Lionel: It was a terrible day for riding a bike. There was a headwind on the way out. Had a bit of a tailwind on the way down. Then the wind switched and I had a headwind all the way back. I could totally see how that can be demoralizing and would destroy you mentally if you had not experienced that. I was pushing 280 watts going 35 kilometers per hour or something like that. Whereas last year in the race, we were 42.5 kilometers per hour on similar watts. But I am all for it on race day. That would be great. The harder the bike the better.
ST: Sebastian Kienle told Bob Babbitt that you love pain.
Lionel: The answer is rooted in this negative framing of pain. I think there is some confusion what pain is. Pain is when you stab yourself in the leg. You have emotional pain when you break up with your girl. Out here in the Ironman, I think we should get another descriptive word without negative connotations.

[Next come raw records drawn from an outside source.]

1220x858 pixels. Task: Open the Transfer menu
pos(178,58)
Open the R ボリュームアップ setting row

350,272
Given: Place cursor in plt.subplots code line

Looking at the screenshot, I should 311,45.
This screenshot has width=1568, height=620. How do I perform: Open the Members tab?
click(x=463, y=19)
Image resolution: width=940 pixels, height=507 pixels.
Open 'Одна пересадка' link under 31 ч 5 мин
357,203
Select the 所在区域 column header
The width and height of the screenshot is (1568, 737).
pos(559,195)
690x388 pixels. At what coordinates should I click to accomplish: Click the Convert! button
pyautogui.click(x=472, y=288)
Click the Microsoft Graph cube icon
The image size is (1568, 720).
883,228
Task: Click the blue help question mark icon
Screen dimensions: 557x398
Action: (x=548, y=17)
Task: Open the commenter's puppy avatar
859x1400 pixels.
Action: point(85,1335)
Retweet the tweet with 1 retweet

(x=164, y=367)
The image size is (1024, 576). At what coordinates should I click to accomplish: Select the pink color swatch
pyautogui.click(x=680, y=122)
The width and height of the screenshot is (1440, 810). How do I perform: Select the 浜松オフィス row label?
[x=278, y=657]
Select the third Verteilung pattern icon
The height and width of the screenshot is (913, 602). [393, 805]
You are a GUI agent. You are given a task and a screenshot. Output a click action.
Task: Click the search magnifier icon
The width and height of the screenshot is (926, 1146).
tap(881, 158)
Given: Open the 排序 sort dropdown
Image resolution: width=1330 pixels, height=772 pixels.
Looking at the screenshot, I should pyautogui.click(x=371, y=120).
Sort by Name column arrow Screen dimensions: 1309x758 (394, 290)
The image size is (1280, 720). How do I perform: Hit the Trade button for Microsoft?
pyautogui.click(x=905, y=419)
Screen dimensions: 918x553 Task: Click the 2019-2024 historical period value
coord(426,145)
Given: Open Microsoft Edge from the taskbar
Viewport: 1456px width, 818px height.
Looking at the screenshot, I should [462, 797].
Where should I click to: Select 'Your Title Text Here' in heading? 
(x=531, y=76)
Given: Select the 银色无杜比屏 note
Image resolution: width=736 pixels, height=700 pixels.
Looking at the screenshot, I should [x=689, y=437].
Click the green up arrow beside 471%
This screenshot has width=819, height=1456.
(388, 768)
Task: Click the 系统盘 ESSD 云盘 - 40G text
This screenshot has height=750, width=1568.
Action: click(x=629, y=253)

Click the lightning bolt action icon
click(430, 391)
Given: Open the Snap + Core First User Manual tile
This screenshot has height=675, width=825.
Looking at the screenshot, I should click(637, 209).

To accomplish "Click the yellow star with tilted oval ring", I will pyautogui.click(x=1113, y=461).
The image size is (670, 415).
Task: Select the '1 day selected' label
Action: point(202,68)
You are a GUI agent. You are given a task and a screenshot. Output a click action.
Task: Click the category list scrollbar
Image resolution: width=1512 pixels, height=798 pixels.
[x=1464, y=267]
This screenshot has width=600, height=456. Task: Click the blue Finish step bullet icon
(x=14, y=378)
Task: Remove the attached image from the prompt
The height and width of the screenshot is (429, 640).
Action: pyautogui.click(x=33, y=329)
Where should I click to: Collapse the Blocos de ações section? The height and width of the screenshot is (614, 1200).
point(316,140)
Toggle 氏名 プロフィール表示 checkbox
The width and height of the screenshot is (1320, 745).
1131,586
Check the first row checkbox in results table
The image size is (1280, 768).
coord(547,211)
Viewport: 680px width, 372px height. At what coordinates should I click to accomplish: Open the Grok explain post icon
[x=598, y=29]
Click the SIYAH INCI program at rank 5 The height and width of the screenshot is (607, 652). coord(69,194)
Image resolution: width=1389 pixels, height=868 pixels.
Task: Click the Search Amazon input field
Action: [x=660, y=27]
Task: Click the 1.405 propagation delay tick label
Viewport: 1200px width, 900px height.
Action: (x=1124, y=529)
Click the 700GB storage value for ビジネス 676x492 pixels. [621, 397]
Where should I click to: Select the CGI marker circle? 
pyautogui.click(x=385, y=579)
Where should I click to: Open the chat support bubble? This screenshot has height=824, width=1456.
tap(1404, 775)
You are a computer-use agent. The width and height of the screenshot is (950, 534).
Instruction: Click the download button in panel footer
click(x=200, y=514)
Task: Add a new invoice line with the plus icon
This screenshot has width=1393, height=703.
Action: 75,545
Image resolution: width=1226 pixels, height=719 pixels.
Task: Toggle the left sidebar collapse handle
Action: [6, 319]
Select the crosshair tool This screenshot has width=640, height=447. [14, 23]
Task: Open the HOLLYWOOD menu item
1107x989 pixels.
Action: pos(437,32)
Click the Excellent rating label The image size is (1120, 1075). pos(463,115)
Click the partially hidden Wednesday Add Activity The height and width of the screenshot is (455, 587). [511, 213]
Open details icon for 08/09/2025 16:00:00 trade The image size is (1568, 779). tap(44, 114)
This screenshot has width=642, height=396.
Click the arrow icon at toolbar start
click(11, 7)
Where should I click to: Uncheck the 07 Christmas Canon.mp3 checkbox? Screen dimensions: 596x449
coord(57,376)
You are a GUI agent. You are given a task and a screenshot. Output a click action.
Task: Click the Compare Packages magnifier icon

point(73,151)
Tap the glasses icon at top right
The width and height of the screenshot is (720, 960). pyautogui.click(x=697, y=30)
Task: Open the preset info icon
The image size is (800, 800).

ST: What is your definition of Ironman pain?
Lionel: First off, Ironman pain is self-inflicted. Is it really that painful if you bring yourself to it? I think a lot of the times you get beat down in your mind. You’re thinking these negative things. Holy crap it is HOT out here! That feeling is all tucked away but it is going to come out at Mile 20 of the run.
Sound mind, able body. This is a fairly affluent sport. We practice it in the most beautiful places in the world. How can we talk about this being painful? It’s fun. It’s a very extreme sensation. That’s part of the fun of it. It’s screaming at you. What is it really?
It’s the body’s preservation mechanism. It doesn’t want to go beyond what it is capable of. Currently. But it can and always will have that capacity. It’s got a check valve at maybe 10 percent less than what you are actually capable of. And if you know this and you experience it, you can go much deeper into that sensation. That’s the fun part. That’s what we are doing this for. That sensation.
ST: Is there love in the pain?
Lionel: So do I love pain? Do I love suffering? Absolutely not. I don’t love any of those things. But I certainly love what I experienced out there on Mile 20. It’s taken me six months to wrap my head around suffering to the capacity that I suffered last year. I had memory loss from the second half of that run, delving so deep into myself. But here I am. I’m fine. I was fine the next day. I was eating a bag of chips poolside. No problem. What happened to me, it’s just a safety mechanism. You can go far, far beyond that.”